How does the CPU know when a GPU kernel finishes?

bowuwm · September 25, 2014, 3:11am

I’m wondering how does CPU know when GPU kernel finishes. Are interrupts used? But I’m afraid then handling the interrupt takes even longer time than the kernel. Our investigation showed that after invoking a kernel, the CPU calls yield several times. Does this indicate that polling is used to know? Since we only see multiple yields, does it mean after several polls, it falls back to interrupts?

MutantJohn · September 25, 2014, 3:21am

It doesn’t unless you use cudaDeviceSyncrhonize() or some other form of flagging, I think.

Jimmy_Pettersson · September 25, 2014, 8:03am

You might be interested in looking into the callbacks:

3.2.5.5.6. Callbacks
The runtime provides a way to insert a callback at any point into a stream via
cudaStreamAddCallback(). A callback is a function that is executed on the host once
all commands issued to the stream before the callback have completed.
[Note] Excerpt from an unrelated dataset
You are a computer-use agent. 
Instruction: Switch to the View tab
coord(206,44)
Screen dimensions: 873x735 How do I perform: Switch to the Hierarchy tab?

Callbacks in
stream 0 are executed once all preceding tasks and commands issued in all streams
before the callback have completed.

I believe the runtime API creates a new thread to execute the callback and does not cause an interrupt to the main application thread AFAIK…

bowuwm · September 25, 2014, 2:04pm

My understanding is that cudaStreamAddCallback() provides a way to call CPU functions once the GPU kernel finishes. But it doesn’t imply the mechanism that the GPU driver uses to know when the kernel finishes. My guess is polling, but I’m not exactly sure. I hope some NVIDIA people can let us know the answer.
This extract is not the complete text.